There's an Authorizer Lambda function that sits in front of every single API Gateway route. As soon as a request arrives with a Bearer token, this function wakes up. It's main purpose is to receive the token, validate it, and return a simple IAM “Allow” or “Deny” policy. In practice, that means none of the signup, login, or data‐fetch endpoints are ever accidentally left unprotected and users never spin up a dedicated auth server.
There's also an API Lambda, which handles all of the REST endpoints: /emails, /filter, /signup and so on. When a call comes in, API Gateway invokes this function, which scans the route name and HTTP method, executes the appropriate Python handler, reads or writes from DynamoDB (Users and Emails tables), and even reaches out to Bedrock to convert a natural language query into JSON filters. All of this happens on-demand as a result of it being on AWS Lambda.

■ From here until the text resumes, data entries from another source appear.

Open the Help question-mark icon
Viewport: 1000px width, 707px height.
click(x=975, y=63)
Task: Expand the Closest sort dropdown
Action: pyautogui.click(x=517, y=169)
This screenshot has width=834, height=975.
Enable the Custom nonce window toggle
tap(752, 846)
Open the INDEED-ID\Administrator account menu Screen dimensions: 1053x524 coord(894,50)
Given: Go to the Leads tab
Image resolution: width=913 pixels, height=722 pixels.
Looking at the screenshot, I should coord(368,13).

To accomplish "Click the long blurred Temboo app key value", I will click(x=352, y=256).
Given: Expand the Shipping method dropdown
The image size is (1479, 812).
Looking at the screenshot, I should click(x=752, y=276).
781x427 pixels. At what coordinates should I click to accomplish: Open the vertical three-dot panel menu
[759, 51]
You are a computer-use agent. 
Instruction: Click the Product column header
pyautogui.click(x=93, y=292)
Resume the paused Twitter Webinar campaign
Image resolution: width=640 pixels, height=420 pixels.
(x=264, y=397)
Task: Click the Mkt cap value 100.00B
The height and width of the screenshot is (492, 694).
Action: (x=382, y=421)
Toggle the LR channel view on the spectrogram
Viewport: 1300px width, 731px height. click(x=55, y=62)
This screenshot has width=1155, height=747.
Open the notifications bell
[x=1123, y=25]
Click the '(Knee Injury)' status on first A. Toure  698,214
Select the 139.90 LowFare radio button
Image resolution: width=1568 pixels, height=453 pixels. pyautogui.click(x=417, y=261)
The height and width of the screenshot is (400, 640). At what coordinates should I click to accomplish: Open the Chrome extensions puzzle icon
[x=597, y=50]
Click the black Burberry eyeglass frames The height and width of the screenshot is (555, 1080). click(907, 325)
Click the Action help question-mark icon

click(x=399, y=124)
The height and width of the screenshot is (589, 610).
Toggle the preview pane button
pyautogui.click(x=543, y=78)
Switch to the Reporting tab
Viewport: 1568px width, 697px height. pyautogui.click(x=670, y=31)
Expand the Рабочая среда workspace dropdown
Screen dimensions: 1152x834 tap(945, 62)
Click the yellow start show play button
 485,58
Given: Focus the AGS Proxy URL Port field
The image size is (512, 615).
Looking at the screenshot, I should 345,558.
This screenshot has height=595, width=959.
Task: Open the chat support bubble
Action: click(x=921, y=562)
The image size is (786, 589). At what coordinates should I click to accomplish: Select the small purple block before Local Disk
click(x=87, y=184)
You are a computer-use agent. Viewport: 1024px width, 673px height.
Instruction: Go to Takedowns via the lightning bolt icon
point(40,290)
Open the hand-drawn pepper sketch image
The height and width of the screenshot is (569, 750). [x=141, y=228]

Finally, every incoming email flows through a third Lambda - the Triage function. SES drops raw MIME messages into an S3 bucket, S3 sends an “ObjectCreated” event, and the Triage Lambda springs to life. It reads through the email bytes, uses Python’s built-in email library to extract headers and body text, then calls Claude via Bedrock, with a guard filter in place to prevent it reading offensive emails, to classify the message into Sales, Partnerships, Spam, and so on, and writes a clean record into DynamoDB. If the message is a partnership inquiry, it even kicks off an SES auto-reply, set by the user.